What I found, and soon enough became a part of, was a group of people working to put out a product they believed in, all the while having the odds stacked against them. There is no communications or journalism program on campus. And though the college is chock full of writers, few people are ever interested in writing for us. Not to mention the campus universally and openly despises the thing.
In my two all-too-brief years working for The Elm, I have had the incredibly good fortune to work among people who were never once deterred by any of that. They hear phrases like “drastically cut budget” and the “odds of successfully navigating an asteroid field are 3,720 to 1” with the resounding response of, “Never tell us the odds!”
That’s right.
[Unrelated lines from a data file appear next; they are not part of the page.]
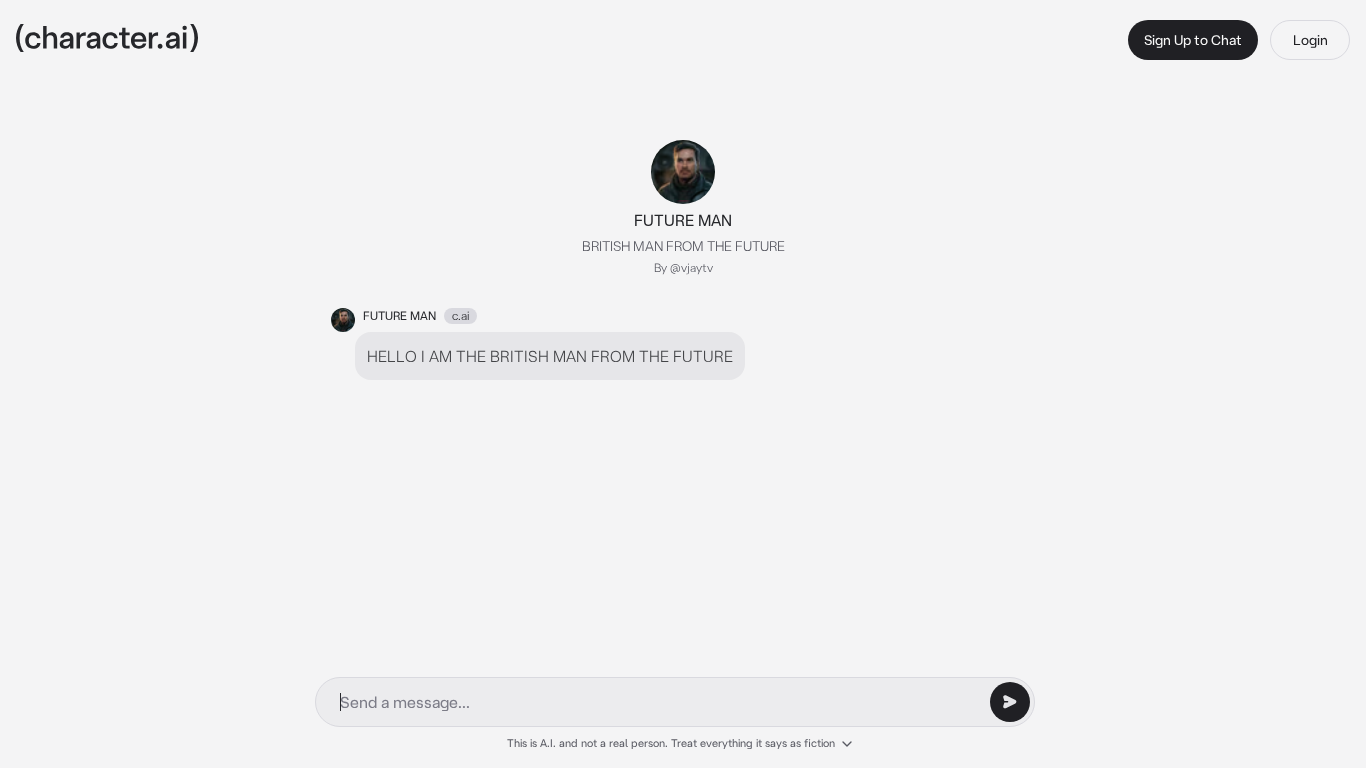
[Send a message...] (1010, 702)
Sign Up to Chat (1193, 40)
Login (1310, 40)
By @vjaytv (683, 267)
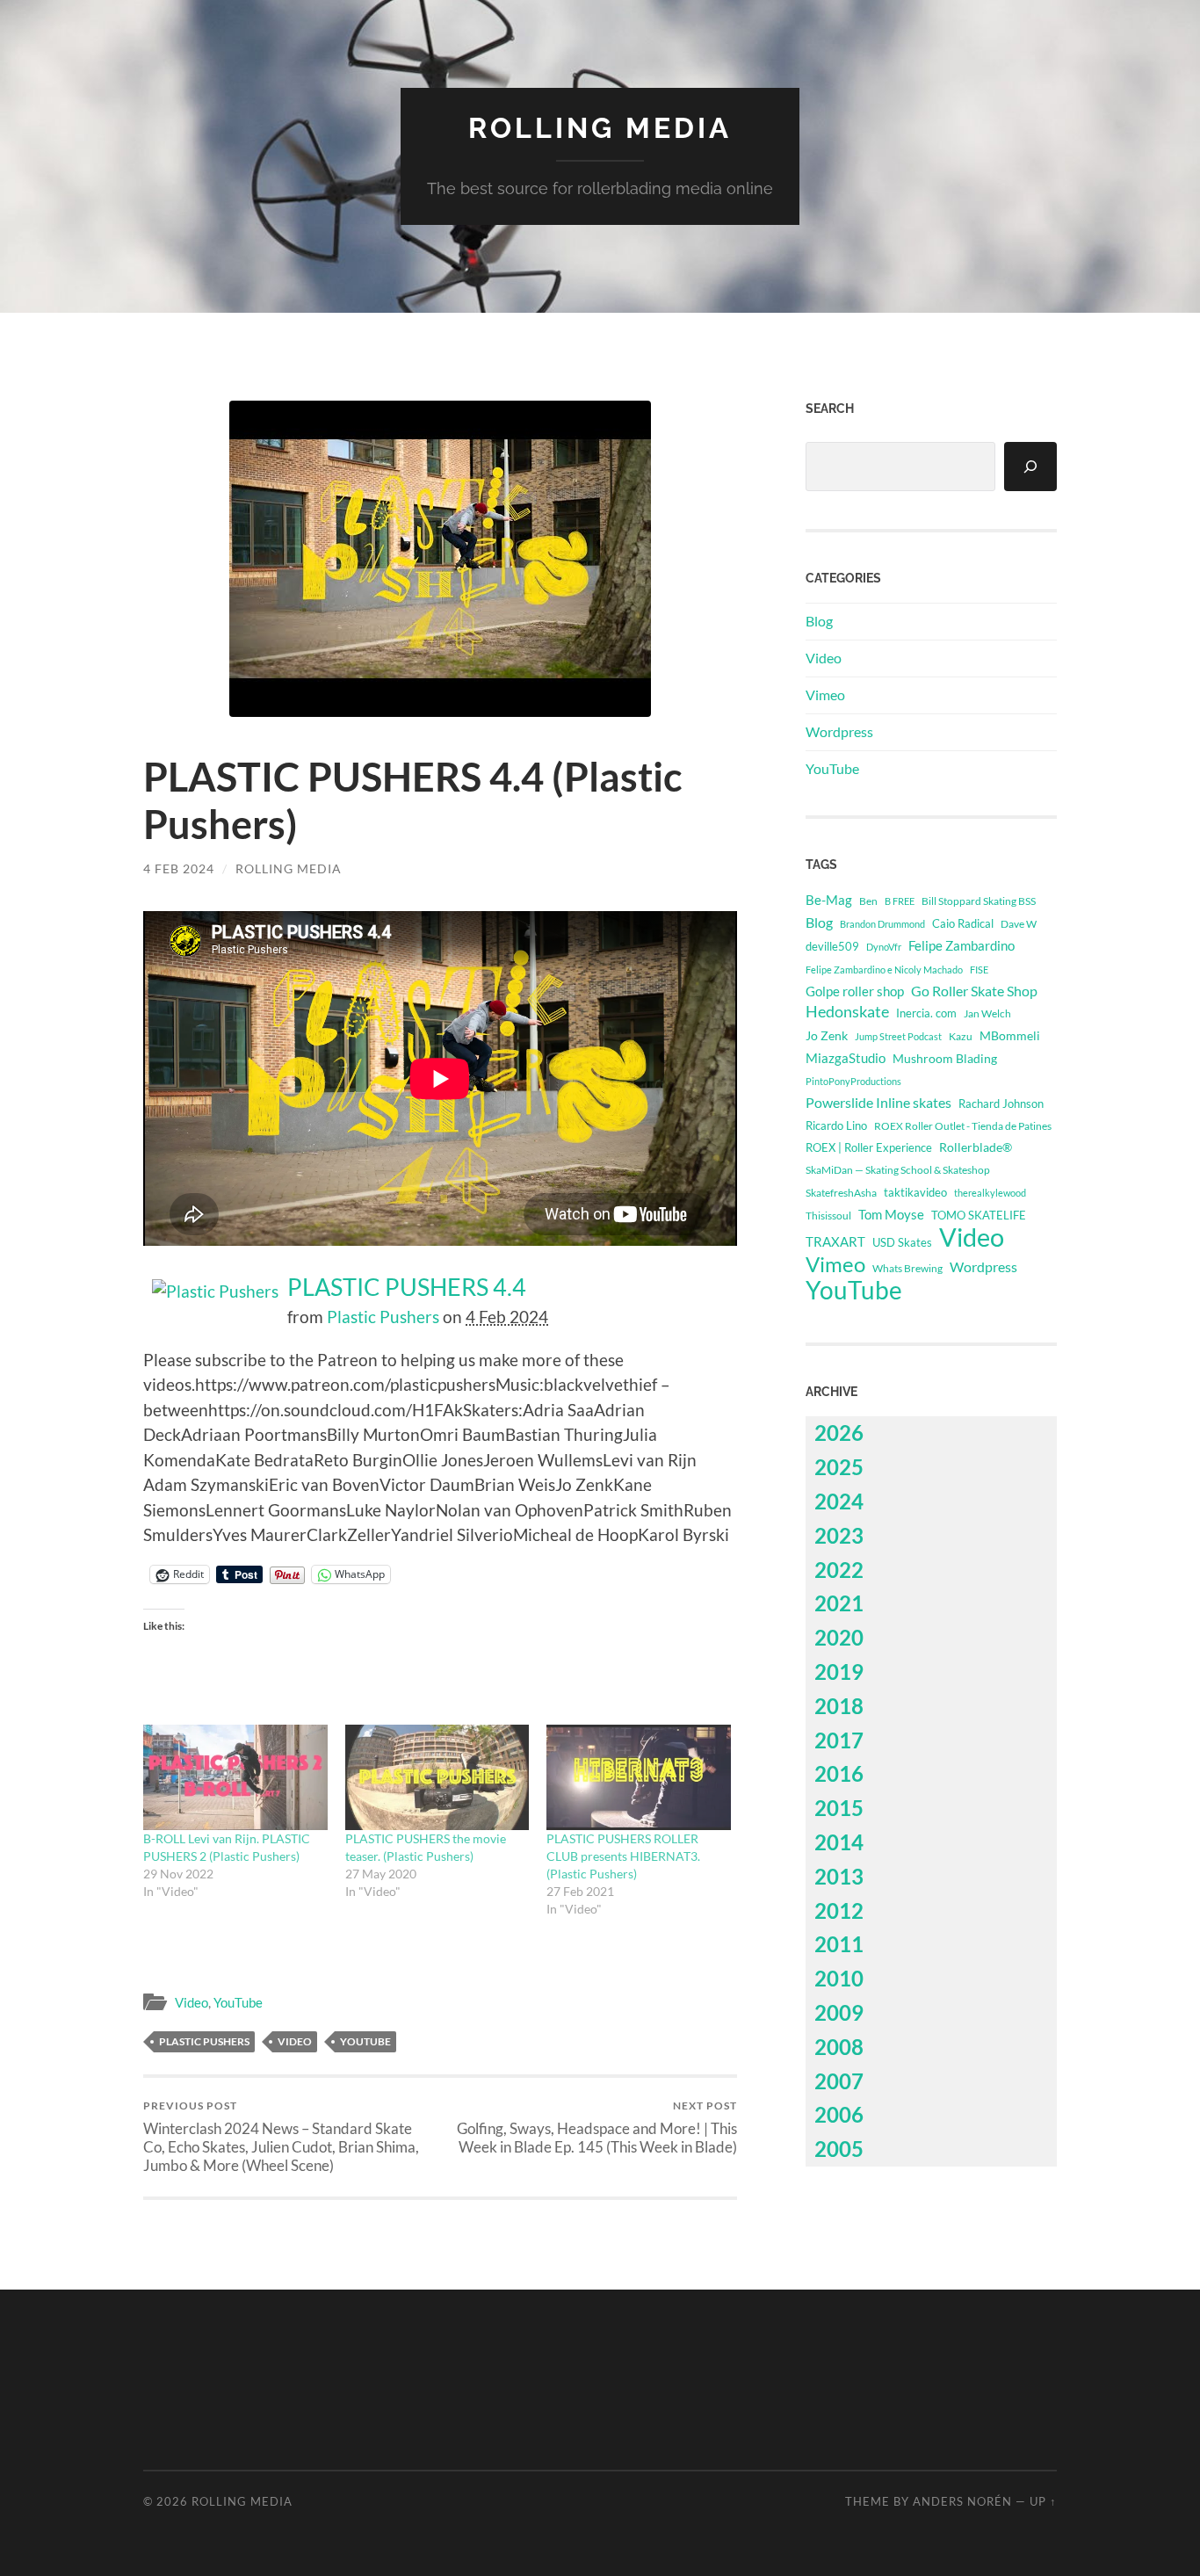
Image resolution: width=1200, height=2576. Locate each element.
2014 (839, 1842)
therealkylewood (990, 1192)
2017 (839, 1740)
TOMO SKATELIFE (978, 1215)
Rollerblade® (975, 1147)
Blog (819, 620)
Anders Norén (962, 2501)
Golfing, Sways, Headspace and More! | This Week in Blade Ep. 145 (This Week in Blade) (597, 2127)
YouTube (238, 2002)
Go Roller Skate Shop (974, 990)
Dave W (1019, 924)
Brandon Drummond (882, 924)
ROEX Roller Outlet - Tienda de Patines (963, 1125)
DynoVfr (883, 946)
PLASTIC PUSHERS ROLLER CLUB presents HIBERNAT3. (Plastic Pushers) (623, 1856)
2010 (839, 1978)
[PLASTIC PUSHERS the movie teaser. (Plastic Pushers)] (437, 1777)
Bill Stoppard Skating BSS (979, 901)
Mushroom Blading (945, 1058)
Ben (868, 901)
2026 (839, 1432)
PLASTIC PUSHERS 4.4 (406, 1287)
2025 (839, 1467)
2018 (839, 1706)
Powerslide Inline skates (878, 1102)
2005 (839, 2148)
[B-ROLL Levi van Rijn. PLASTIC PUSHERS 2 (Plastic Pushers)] (235, 1777)
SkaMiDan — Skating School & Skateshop (898, 1170)
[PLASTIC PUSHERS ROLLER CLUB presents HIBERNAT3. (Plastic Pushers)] (638, 1777)
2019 (839, 1671)
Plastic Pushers (383, 1316)
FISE (979, 969)
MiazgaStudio (846, 1058)
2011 (839, 1944)
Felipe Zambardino (961, 945)
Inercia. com (926, 1013)
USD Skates (902, 1242)
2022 (839, 1569)
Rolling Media (600, 128)
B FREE (899, 901)
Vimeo (825, 694)
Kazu (960, 1036)
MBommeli (1010, 1035)
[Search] (1030, 466)
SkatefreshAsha (841, 1192)
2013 (839, 1876)
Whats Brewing (907, 1268)
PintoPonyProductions (853, 1081)
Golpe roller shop (855, 991)
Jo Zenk (827, 1035)
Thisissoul (828, 1215)
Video (191, 2002)
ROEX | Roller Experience (869, 1147)
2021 (839, 1603)
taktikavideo (915, 1192)
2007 (839, 2081)
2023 (839, 1535)
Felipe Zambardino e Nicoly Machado (884, 969)
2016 (839, 1773)
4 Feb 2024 (178, 868)
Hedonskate (847, 1011)
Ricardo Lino (836, 1125)
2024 (839, 1501)
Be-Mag (829, 900)
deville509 (832, 946)
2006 (839, 2114)
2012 (839, 1910)
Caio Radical (963, 923)
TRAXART (835, 1241)
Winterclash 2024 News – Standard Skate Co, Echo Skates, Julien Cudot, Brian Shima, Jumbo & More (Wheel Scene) (281, 2136)
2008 (839, 2046)
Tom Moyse (891, 1214)
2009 (839, 2012)
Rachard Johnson (1001, 1103)
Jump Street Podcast (898, 1036)
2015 (839, 1807)
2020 (839, 1637)
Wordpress (839, 731)
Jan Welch (987, 1013)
Your student newspaper is staffed by a bunch of Han Solos navigating an asteroid field while being pursued by Imperial TIE fighters on a weekly basis. And you thought the people who worked on the newspaper were a bunch of nerds or something.
I know that I’m biased in this respect, but The Elm that I’m leaving is not the one I snickered at for my first two years. For any underclassmen who weren’t around or any upperclassmen who’ve forgotten just go check out The Elm’s archives, this newspaper has come a long way thanks in no small part to the efforts of Editors-in-Chief Alisha George (2009-2010) and Alice Horner (2010-2011).
The Elm is far from perfect. Maybe there’s a misspelling in a headline or an incorrect photo credit or maybe you personally don’t care for the content. That’s fine. Nobody’s asking you to like it because you don’t have to. But this is a publication that has worked hard to earn respect. So before you look down your nose at us, why not pick up an issue and really read it? Or better yet, try walking a mile in our shoes.
Take it from a reformed hater, you’ll be proven wrong every time.